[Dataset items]
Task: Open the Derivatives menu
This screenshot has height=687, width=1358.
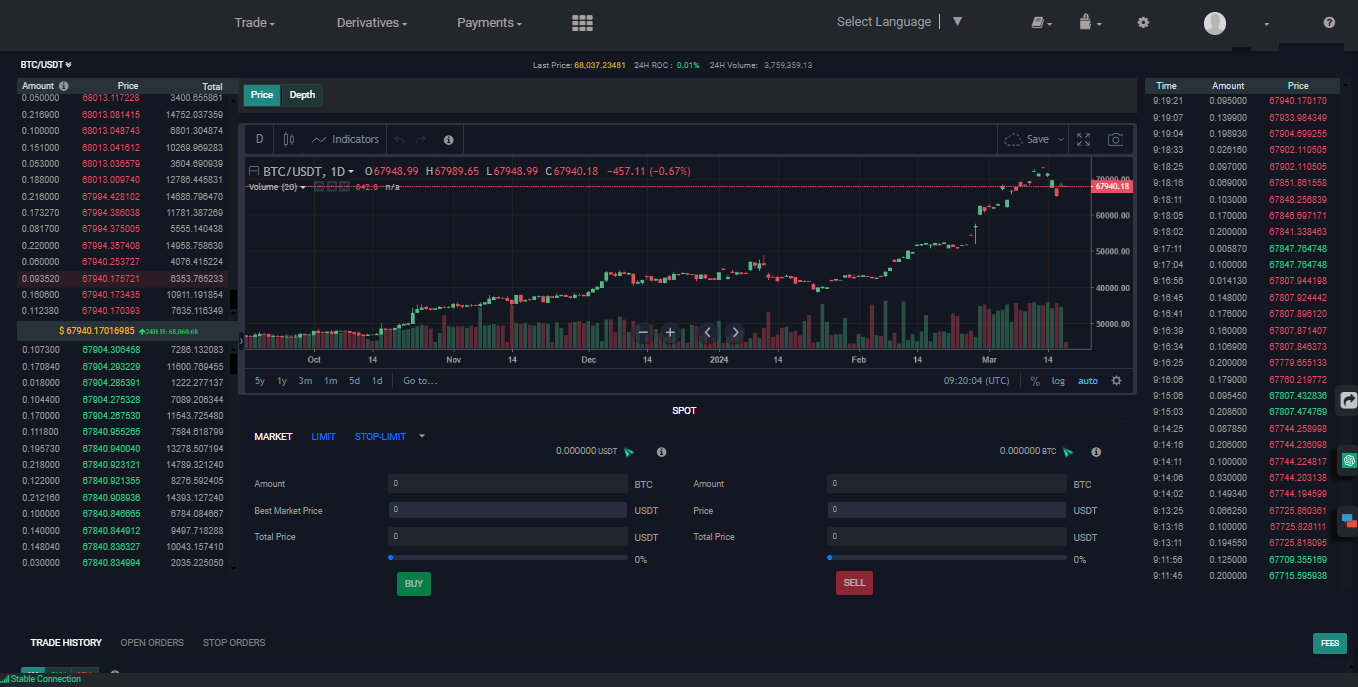Action: pyautogui.click(x=371, y=22)
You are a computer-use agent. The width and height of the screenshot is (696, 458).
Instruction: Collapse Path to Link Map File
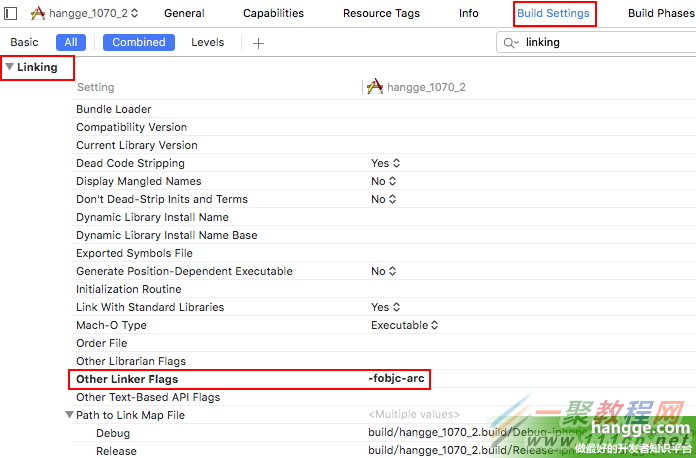69,415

EXERCISE GOAL:
If pictures appear among the records, do not carry them over; retype the rest exactly.

WRITTEN ANSWER:
Task: Open the Derivatives menu
This screenshot has height=687, width=1358.
Action: pyautogui.click(x=371, y=22)
You are a computer-use agent. The width and height of the screenshot is (696, 458).
Instruction: Collapse Path to Link Map File
69,415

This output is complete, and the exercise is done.